'''

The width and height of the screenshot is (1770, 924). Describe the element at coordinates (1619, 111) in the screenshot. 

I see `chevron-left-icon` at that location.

'''
'''

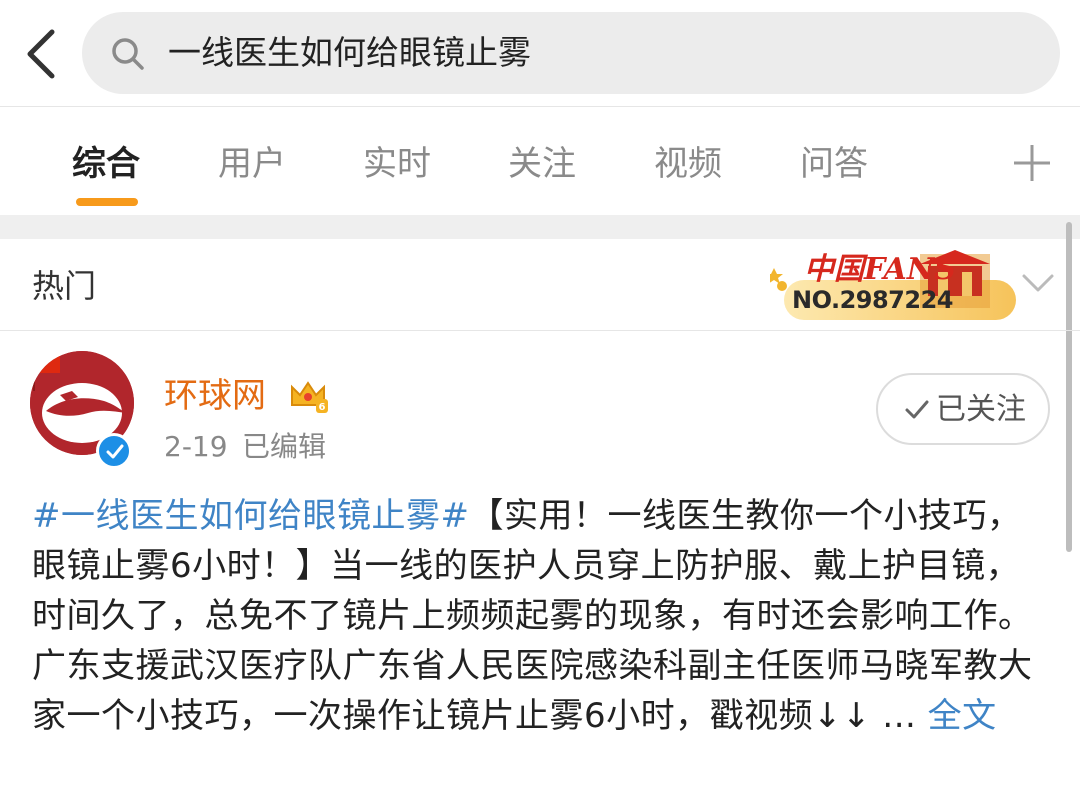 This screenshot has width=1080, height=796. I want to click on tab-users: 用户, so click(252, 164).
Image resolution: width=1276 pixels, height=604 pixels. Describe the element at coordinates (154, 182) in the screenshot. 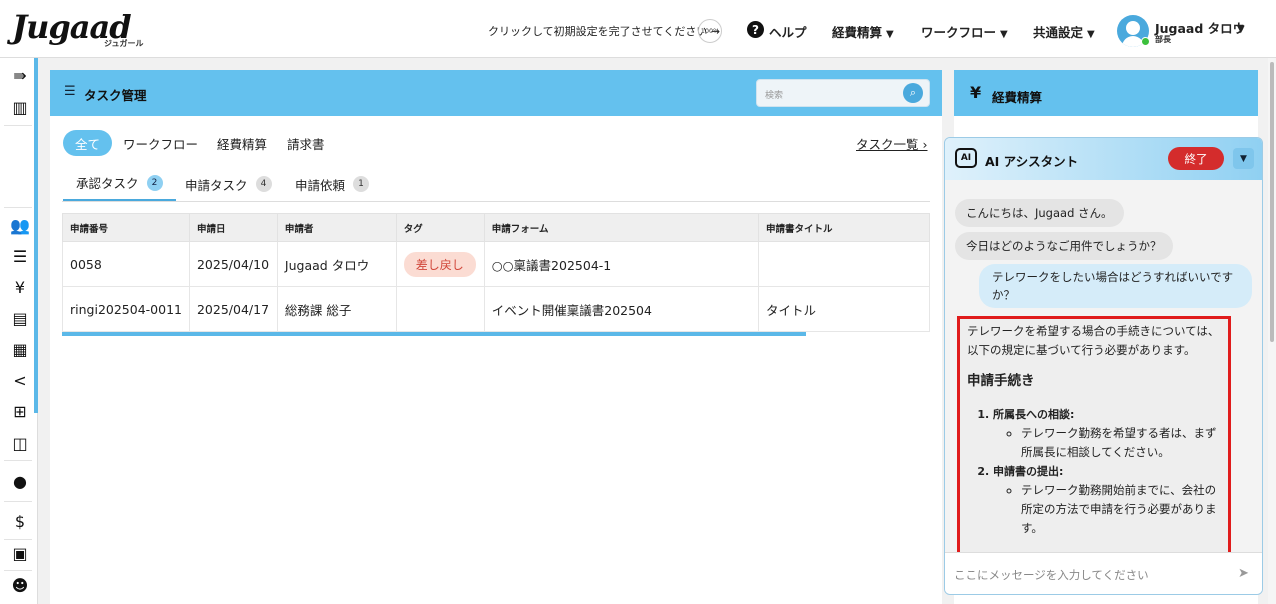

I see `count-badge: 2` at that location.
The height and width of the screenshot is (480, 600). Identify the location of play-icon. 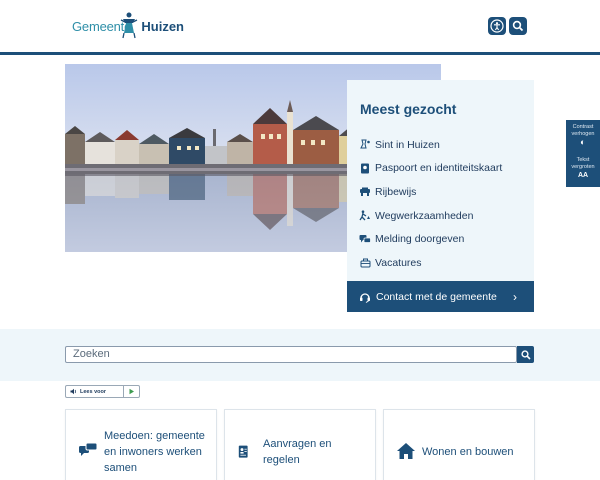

'''
'''

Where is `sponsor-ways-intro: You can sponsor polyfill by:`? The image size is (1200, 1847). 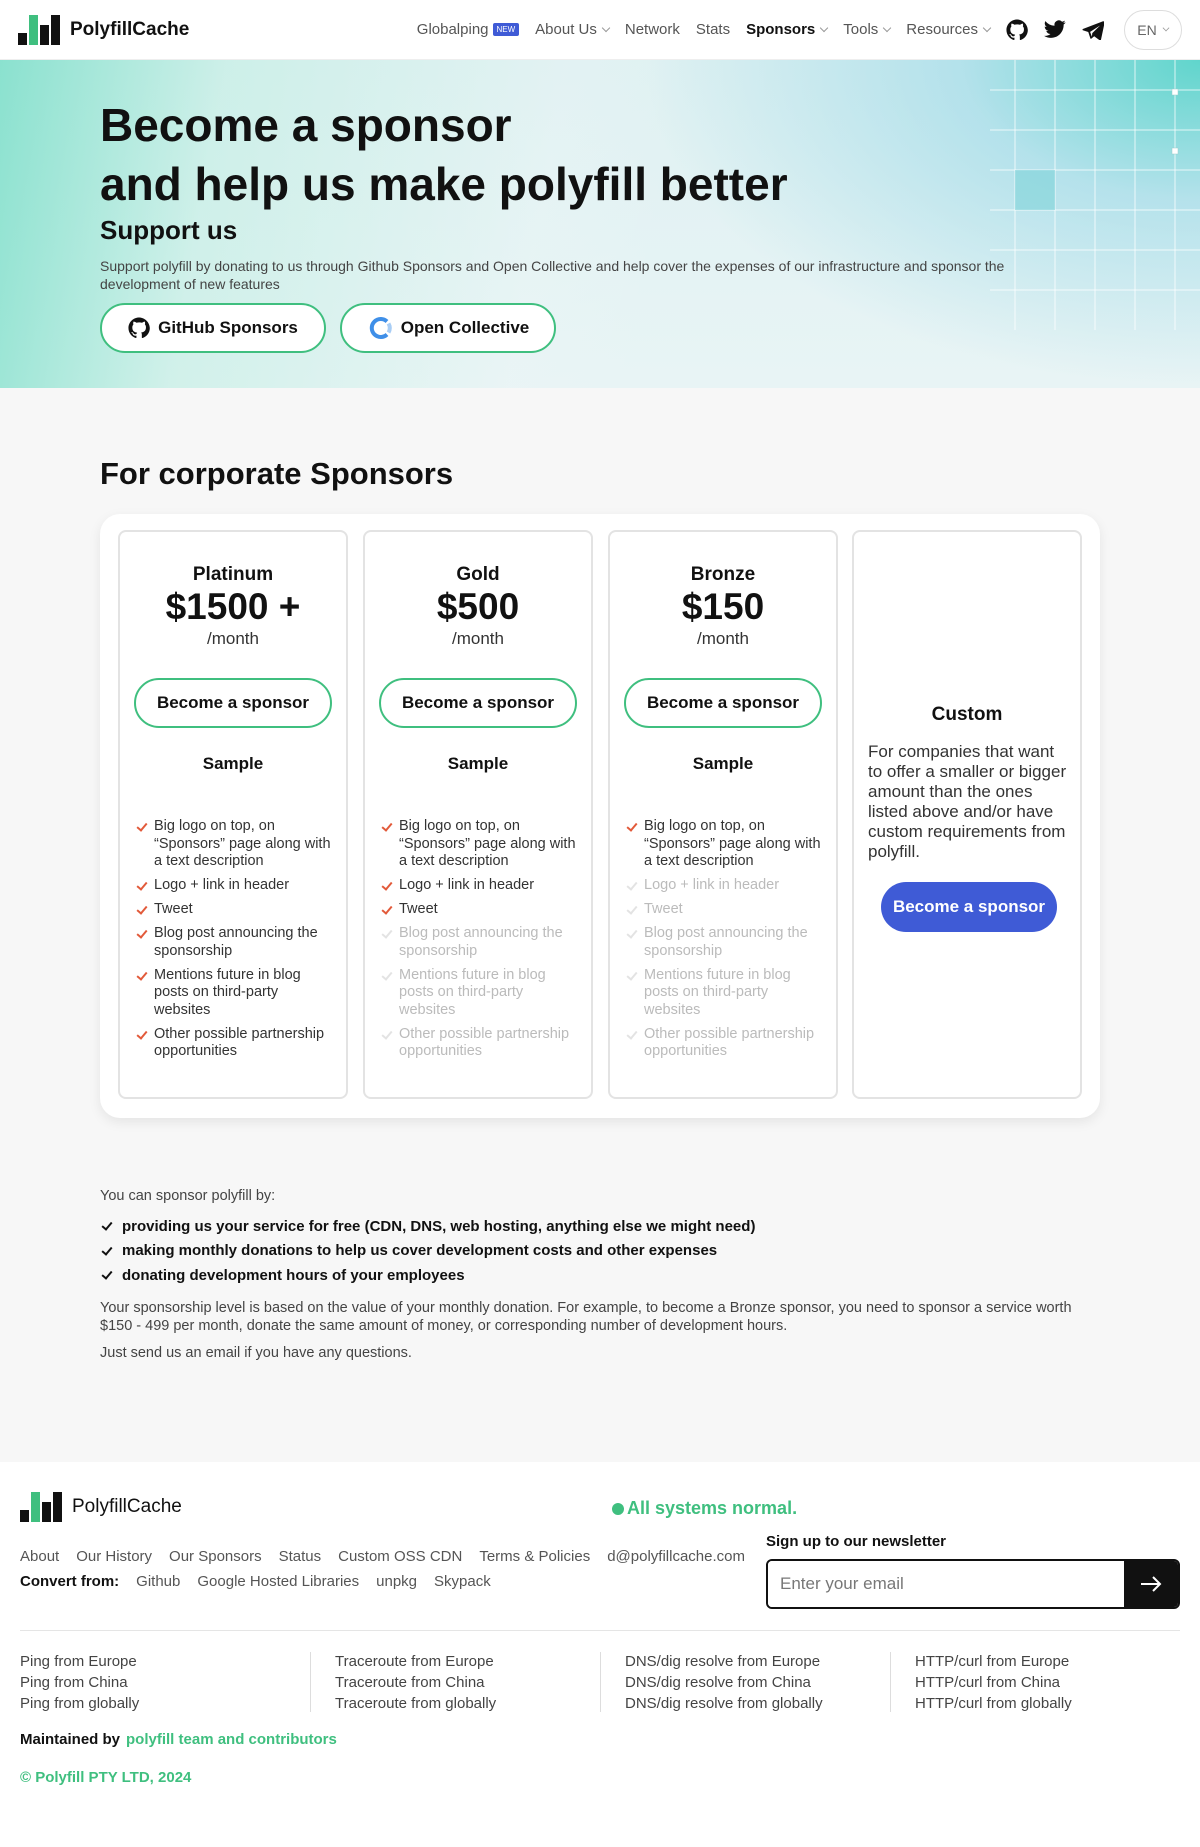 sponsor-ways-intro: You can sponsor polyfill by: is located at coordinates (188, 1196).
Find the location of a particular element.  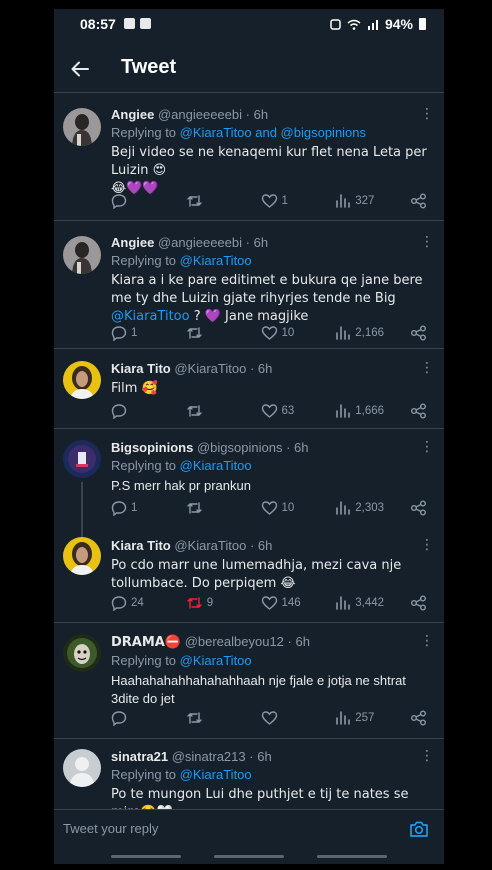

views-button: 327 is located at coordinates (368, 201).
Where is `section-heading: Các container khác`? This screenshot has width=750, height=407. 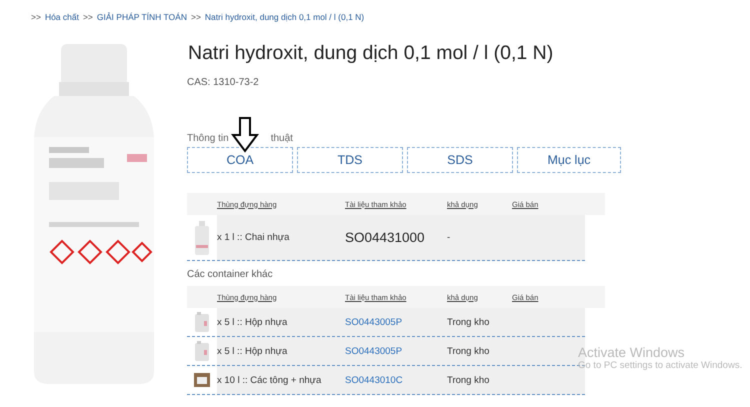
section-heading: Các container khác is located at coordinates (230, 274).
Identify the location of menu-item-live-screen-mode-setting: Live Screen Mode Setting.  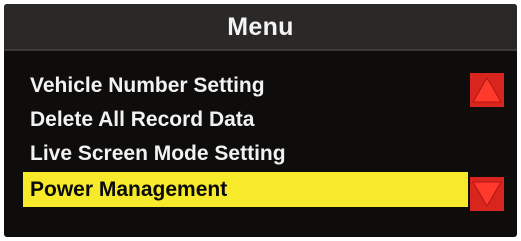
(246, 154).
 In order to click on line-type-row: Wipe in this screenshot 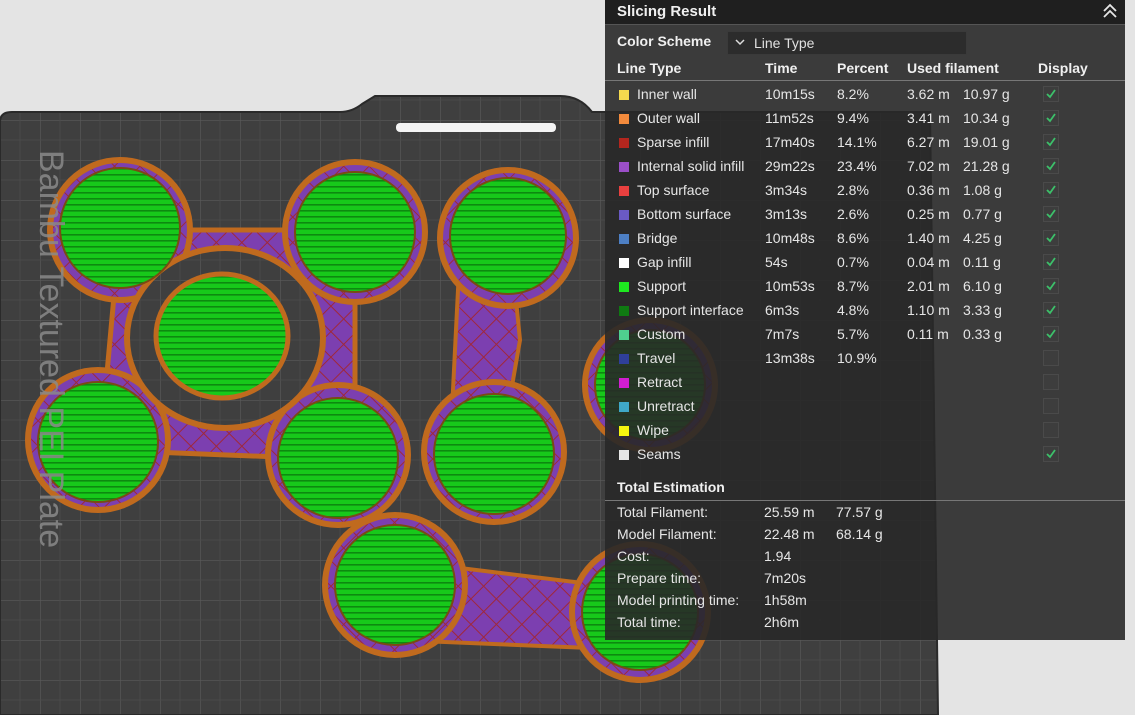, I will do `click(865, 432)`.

'''

• [Your task]:
Copy out the material word for word, beginning at the line containing "This screenshot has width=1080, height=796." and continuing through the line containing "The height and", with the pictures left out.

• [Reply to the task]:
 This screenshot has width=1080, height=796. I want to click on tab-users: 用户, so click(252, 164).
Image resolution: width=1276 pixels, height=604 pixels. Describe the element at coordinates (154, 182) in the screenshot. 

I see `count-badge: 2` at that location.
The height and width of the screenshot is (480, 600). Identify the location of play-icon. 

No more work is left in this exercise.